There are more than one type of average(or mean).
UPDATE: In fact there’s a generalized way of finding the mean. It’s called Generalized Mean and all of the below are special cases of that.
The most famous Euclid’s three are :
1. Arithmetic Mean
2. Geometric Mean
3. Harmonic Mean
In measure theory terms, there are different ways to measure the central tendency of a distribution and each is used in different situation depending on the demands of context.
Arithmetic Mean is what most of us are taught is schools and most used. i.e: adding up values and dividing by the number of values.
What exactly is geometric mean. and where and why is it useful.
The definition of what it is rather simple.
If you want to find geometric mean of n numbers (positive integers), you multiply them all and take the nth root of the resulting product. Now, why would it be useful, and what’s the point of doing this. The positive integers is not really big difficulty in real life, (as in the worst case we can just shift/translate the origin for the axis with negative numbers)
Ok, Now imagine you have standard graph with the axes having very different limits. i.e: x axis varies from 0-0.5 while y axis varies from 0-100.
Now suppose you want to compare two(or more) objects/distribution both of which have measures along x and y. You can plot points in different colours(for diff objects) on the x and y, and then try to make a decision, based on what you want to pick.
That sounds fine till you think there are very few(say 5-10) different objects to be compared. What if you have say (100 laptops and 10 features) you want to compare them across?.
Ah now we’re in real trouble. How do we know which ones are which among the 100 colours, on top of that you have 5 graphs(for 10 features).
What we need is a way to combine these axes into one axis. Then we can go back to simple bar charts.
Here comes geometric mean to the rescue. If you look at the definition it multiplies the feature values which gives us a area(if 2 features), volume (if 3) or a n-dimensional volume value.
We can’t simply use this because, at the moment this value is biased towards features that have a higher range of values.
i.e: in the previous example y axis which ranged from 0-100 will simply wash out any differences in x.
So we take the (2 or 3 or n)th root of this value. In effect we have found normalized the axis range itself.
Note: the cool part here is we don’t need to know anything about the actual range itself. The nature of the operations on the valiues (i.e: product and nth root) itself ensures the final geometric mean value is equalized.
For an example I’ll pick laptop CPU Speed, Hard disk size, and RAM here’s a link..
If you look at it closely, while in the examples i have picked, while all the three pythagorean means don’t change ordinality/ranking of the laptop being compared, the Arithmetic mean gets dominated/boosted simply by raising Hard Disk space.
On the other hand the geometric mean, doesn’t get raised (as much simply) by raising the attribute with higher values.
It’s not really surprising, since the geometric mean is a exponential function and arithmetic mean is a linear function.
You can ignore the Harmonic mean for now, as it’s not at all clear what’s common among the laptops.
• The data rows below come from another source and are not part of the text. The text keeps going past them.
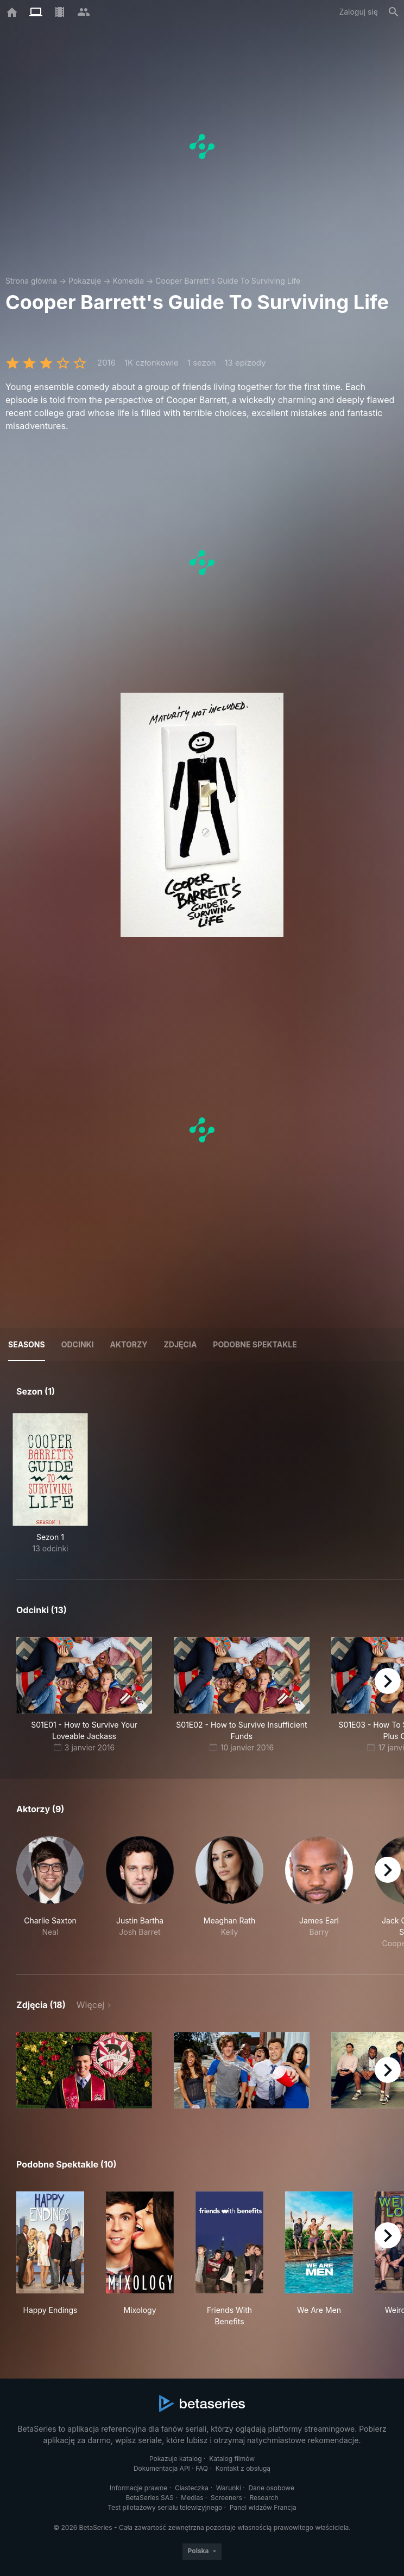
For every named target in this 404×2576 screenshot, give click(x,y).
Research (263, 2498)
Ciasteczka (192, 2488)
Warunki (228, 2488)
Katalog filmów (232, 2458)
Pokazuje (84, 280)
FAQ (201, 2468)
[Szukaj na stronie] (393, 12)
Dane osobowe (271, 2488)
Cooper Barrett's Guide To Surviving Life (227, 280)
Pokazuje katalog (175, 2458)
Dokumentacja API (162, 2468)
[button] (50, 1892)
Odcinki (77, 1344)
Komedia (128, 280)
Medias (192, 2498)
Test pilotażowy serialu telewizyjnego (165, 2507)
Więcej (90, 2004)
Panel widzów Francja (263, 2507)
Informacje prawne (138, 2488)
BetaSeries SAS (150, 2498)
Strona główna (31, 280)
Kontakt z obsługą (243, 2468)
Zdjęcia (180, 1344)
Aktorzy (129, 1344)
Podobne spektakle (254, 1344)
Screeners (226, 2498)
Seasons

I’ll later make another post/update detailing how harmonic mean can be used for this case.
One case where it is used is in finding F-Score for comparing predictive algorithms, statistical tests etc.
UPDATE: Harmonic mean post is here.
UPDATE 2: One way to approach and/or defend against confusopoly is to choose a good measure to normalize against the value of the features.. Say like geometric mean. https://softwaremechanic.wordpress.com/2016/07/18/geometric-mean/ .. However note that it assumes you’ll need to find what are comparable features and how meaningful and inter-changeable they are… That’s not trivial and needs deep domain expertise.